* [PATCH v3 0/2] Fix OPEN/CLOSE races
@ 2017-10-27 20:18 Trond Myklebust
2017-10-27 20:18 ` [PATCH v3 1/2] NFSv4: Fix OPEN / CLOSE race Trond Myklebust
2017-10-30 18:32 ` [PATCH v3 0/2] Fix OPEN/CLOSE races Trond Myklebust
0 siblings, 2 replies; 4+ messages in thread
From: Trond Myklebust @ 2017-10-27 20:18 UTC (permalink / raw)
To: Benjamin Coddington, Anna Schumaker; +Cc: linux-nfs
Patches to fix up the race between OPEN and CLOSE.
v2:
- Fix a sleep-while-atomic issue
- Clean up.
- Add a tracepoint to help document wait incidents.
v3:
- Fix a state update issue
Trond Myklebust (2):
NFSv4: Fix OPEN / CLOSE race
NFSv4: Add a tracepoint to document open stateid updates
fs/nfs/nfs4_fs.h | 1 +
fs/nfs/nfs4proc.c | 135 +++++++++++++++++++++++++++++++++++++++++------------
fs/nfs/nfs4trace.h | 2 +
3 files changed, 109 insertions(+), 29 deletions(-)
--
2.13.6
^ permalink raw reply [flat|nested] 4+ messages in thread
* [PATCH v3 1/2] NFSv4: Fix OPEN / CLOSE race
2017-10-27 20:18 [PATCH v3 0/2] Fix OPEN/CLOSE races Trond Myklebust
@ 2017-10-27 20:18 ` Trond Myklebust
2017-10-27 20:18 ` [PATCH v3 2/2] NFSv4: Add a tracepoint to document open stateid updates Trond Myklebust
2017-10-30 18:32 ` [PATCH v3 0/2] Fix OPEN/CLOSE races Trond Myklebust
1 sibling, 1 reply; 4+ messages in thread
From: Trond Myklebust @ 2017-10-27 20:18 UTC (permalink / raw)

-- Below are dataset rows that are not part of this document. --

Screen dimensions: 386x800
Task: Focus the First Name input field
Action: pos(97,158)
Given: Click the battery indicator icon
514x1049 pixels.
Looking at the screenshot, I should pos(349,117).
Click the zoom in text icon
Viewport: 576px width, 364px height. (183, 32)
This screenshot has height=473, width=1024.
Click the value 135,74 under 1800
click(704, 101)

To: Benjamin Coddington, Anna Schumaker; +Cc: linux-nfs
Ben Coddington has noted the following race between OPEN and CLOSE
on a single client.
Process 1 Process 2 Server
========= ========= ======
1) OPEN file
2) OPEN file
3) Process OPEN (1) seqid=1
4) Process OPEN (2) seqid=2
5) Reply OPEN (2)
6) Receive reply (2)
7) new stateid, seqid=2
8) CLOSE file, using
stateid w/ seqid=2
9) Reply OPEN (1)
10( Process CLOSE (8)
11) Reply CLOSE (8)
12) Forget stateid
file closed
13) Receive reply (7)
14) Forget stateid
file closed.
15) Receive reply (1).
16) New stateid seqid=1
is really the same
stateid that was
closed.
IOW: the reply to the first OPEN is delayed. Since "Process 2" does
not wait before closing the file, and it does not cache the closed
stateid, then when the delayed reply is finally received, it is treated
as setting up a new stateid by the client.

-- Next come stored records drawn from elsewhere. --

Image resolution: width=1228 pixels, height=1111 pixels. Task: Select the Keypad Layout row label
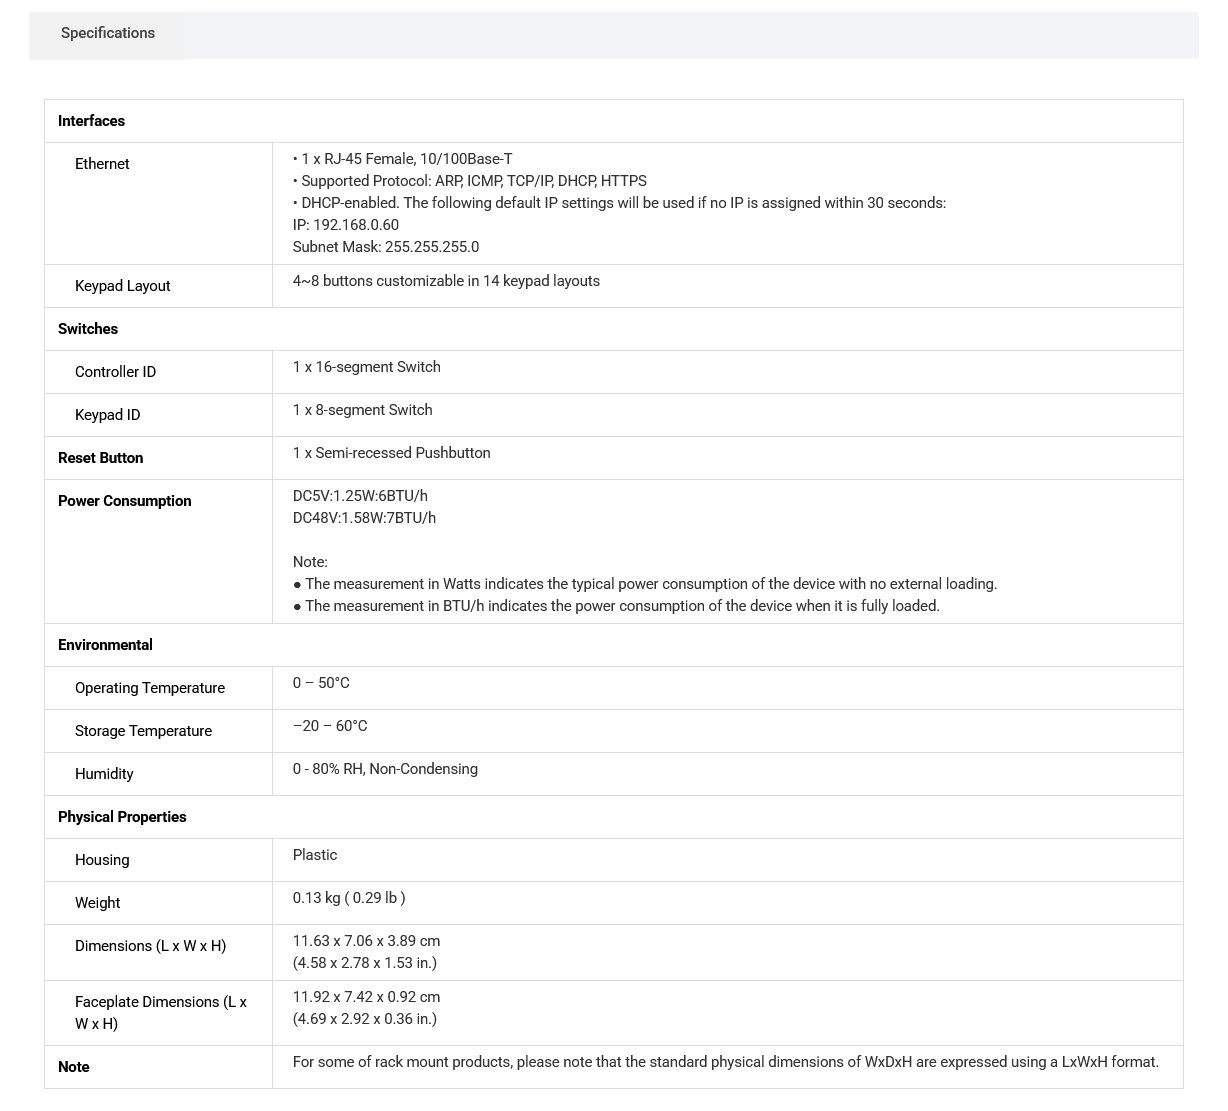click(123, 286)
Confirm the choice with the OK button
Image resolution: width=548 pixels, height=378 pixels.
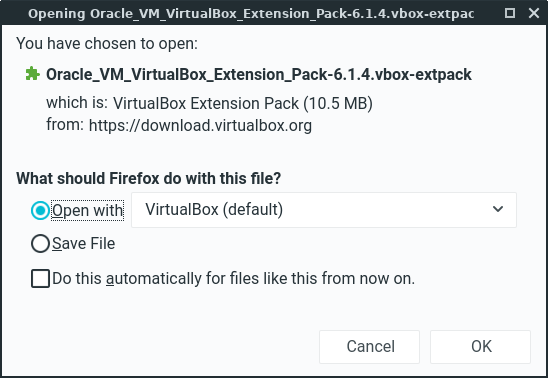click(x=481, y=347)
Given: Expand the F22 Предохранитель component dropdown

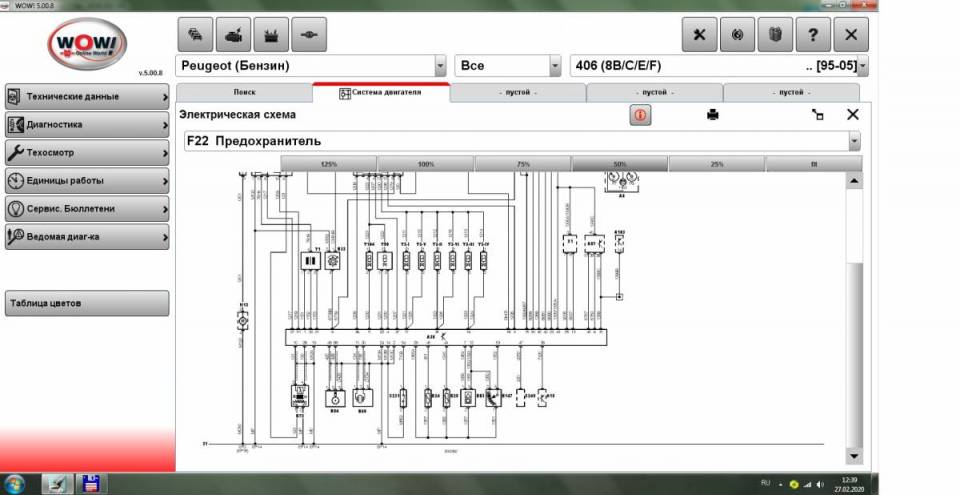Looking at the screenshot, I should click(x=853, y=142).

The fix is to ensure that the client processes the OPEN and CLOSE calls
in the same order in which the server processed them.
This commit ensures that we examine the seqid of the stateid
returned by OPEN. If it is a new stateid, we assume the seqid
must be equal to the value 1, and that each state transition
increments the seqid value by 1 (See RFC7530, Section 9.1.4.2,
and RFC5661, Section 8.2.2).
If the tracker sees that an OPEN returns with a seqid that is greater
than the cached seqid + 1, then it bumps a flag to ensure that the
caller waits for the RPCs carrying the missing seqids to complete.
Note that there can still be pathologies where the server crashes before
it can even send us the missing seqids. Since the OPEN call is still
holding a slot when it waits here, that could cause the recovery to
stall forever. To avoid that, we time out after a 5 second wait.
Reported-by: Benjamin Coddington <bcodding@redhat.com>
Signed-off-by: Trond Myklebust <trond.myklebust@primarydata.com>
---
fs/nfs/nfs4_fs.h | 1 +
fs/nfs/nfs4proc.c | 132 ++++++++++++++++++++++++++++++++++++++++++------------
2 files changed, 104 insertions(+), 29 deletions(-)
diff --git a/fs/nfs/nfs4_fs.h b/fs/nfs/nfs4_fs.h
index b547d935aaf0..46aeaa2ee700 100644
--- a/fs/nfs/nfs4_fs.h
+++ b/fs/nfs/nfs4_fs.h
@@ -161,6 +161,7 @@ enum {
NFS_STATE_POSIX_LOCKS, /* Posix locks are supported */
NFS_STATE_RECOVERY_FAILED, /* OPEN stateid state recovery failed */
NFS_STATE_MAY_NOTIFY_LOCK, /* server may CB_NOTIFY_LOCK */
+ NFS_STATE_CHANGE_WAIT, /* A state changing operation is outstanding */
};
struct nfs4_state {
diff --git a/fs/nfs/nfs4proc.c b/fs/nfs/nfs4proc.c
index 96b2077e691d..9045f167c1b5 100644
--- a/fs/nfs/nfs4proc.c
+++ b/fs/nfs/nfs4proc.c
@@ -1378,6 +1378,28 @@ static bool nfs_open_stateid_recover_openmode(struct nfs4_state *state)
}
#endif /* CONFIG_NFS_V4_1 */
+static void nfs_state_log_update_open_stateid(struct nfs4_state *state)
+{
+ if (test_and_clear_bit(NFS_STATE_CHANGE_WAIT, &state->flags))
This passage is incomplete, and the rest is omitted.